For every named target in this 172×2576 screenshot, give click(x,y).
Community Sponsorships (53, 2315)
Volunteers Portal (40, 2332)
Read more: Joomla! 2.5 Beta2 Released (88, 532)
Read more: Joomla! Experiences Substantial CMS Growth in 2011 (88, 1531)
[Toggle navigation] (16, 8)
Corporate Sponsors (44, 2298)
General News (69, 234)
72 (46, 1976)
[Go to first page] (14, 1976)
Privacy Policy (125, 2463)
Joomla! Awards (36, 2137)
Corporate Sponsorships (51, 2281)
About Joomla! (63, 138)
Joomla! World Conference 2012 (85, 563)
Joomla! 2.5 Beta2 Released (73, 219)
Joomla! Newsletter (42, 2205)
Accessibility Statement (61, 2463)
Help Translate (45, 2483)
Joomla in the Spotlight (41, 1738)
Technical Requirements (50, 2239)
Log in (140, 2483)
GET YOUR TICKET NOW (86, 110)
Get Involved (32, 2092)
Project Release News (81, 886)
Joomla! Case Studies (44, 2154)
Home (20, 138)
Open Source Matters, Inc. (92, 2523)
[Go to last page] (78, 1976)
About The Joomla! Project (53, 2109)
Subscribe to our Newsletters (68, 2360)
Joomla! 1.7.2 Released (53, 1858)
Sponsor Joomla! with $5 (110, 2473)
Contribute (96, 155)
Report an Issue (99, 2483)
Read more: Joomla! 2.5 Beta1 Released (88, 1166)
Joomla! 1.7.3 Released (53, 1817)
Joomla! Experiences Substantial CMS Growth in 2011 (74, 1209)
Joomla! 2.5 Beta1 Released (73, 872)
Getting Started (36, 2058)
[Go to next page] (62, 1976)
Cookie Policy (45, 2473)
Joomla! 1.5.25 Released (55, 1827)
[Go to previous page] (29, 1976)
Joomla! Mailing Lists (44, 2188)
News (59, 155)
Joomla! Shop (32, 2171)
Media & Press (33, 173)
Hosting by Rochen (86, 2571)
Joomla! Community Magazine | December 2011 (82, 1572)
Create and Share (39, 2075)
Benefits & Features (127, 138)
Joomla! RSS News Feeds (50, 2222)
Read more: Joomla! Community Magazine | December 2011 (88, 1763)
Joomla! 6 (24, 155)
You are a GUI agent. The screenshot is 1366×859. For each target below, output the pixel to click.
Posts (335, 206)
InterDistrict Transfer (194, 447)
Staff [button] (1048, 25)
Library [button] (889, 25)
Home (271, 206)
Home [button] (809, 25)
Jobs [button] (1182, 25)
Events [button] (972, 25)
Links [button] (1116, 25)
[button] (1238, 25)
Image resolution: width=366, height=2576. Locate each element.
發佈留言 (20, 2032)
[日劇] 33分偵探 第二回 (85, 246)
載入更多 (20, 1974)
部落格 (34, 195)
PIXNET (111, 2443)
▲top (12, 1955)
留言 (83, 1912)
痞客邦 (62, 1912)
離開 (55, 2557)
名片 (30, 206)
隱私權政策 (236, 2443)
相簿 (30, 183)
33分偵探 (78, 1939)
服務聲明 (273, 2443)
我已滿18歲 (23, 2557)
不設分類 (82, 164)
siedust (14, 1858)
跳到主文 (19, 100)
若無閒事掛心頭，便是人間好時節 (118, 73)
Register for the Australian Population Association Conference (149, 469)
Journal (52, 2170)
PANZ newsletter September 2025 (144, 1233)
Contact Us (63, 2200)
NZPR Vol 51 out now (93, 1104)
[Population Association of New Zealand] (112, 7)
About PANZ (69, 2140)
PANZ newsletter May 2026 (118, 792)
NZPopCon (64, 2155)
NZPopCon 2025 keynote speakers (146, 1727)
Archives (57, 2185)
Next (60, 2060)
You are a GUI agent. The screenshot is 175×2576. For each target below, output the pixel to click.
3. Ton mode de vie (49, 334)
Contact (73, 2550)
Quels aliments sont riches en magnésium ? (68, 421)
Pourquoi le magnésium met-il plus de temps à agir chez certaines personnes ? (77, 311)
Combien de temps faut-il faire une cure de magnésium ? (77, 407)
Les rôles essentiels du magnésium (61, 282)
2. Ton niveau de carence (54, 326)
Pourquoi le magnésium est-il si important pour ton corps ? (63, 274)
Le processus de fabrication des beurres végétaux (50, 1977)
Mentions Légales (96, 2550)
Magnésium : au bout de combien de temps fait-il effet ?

■ **Assignment**
What you give back must be the stretch above, starting at the line with "You are a GUI agent. The screenshot is 1366×859." and ending at the line with "PANZ newsletter May 2026 (118, 792)", copied exactly.

■ **Output of the task**
You are a GUI agent. The screenshot is 1366×859. For each target below, output the pixel to click.
Posts (335, 206)
InterDistrict Transfer (194, 447)
Staff [button] (1048, 25)
Library [button] (889, 25)
Home (271, 206)
Home [button] (809, 25)
Jobs [button] (1182, 25)
Events [button] (972, 25)
Links [button] (1116, 25)
[button] (1238, 25)
Image resolution: width=366, height=2576. Locate each element.
發佈留言 (20, 2032)
[日劇] 33分偵探 第二回 (85, 246)
載入更多 (20, 1974)
部落格 (34, 195)
PIXNET (111, 2443)
▲top (12, 1955)
留言 (83, 1912)
痞客邦 (62, 1912)
離開 (55, 2557)
名片 (30, 206)
隱私權政策 (236, 2443)
相簿 (30, 183)
33分偵探 (78, 1939)
服務聲明 (273, 2443)
我已滿18歲 (23, 2557)
不設分類 (82, 164)
siedust (14, 1858)
跳到主文 (19, 100)
若無閒事掛心頭，便是人間好時節 (118, 73)
Register for the Australian Population Association Conference (149, 469)
Journal (52, 2170)
PANZ newsletter September 2025 (144, 1233)
Contact Us (63, 2200)
NZPR Vol 51 out now (93, 1104)
[Population Association of New Zealand] (112, 7)
About PANZ (69, 2140)
PANZ newsletter May 2026 (118, 792)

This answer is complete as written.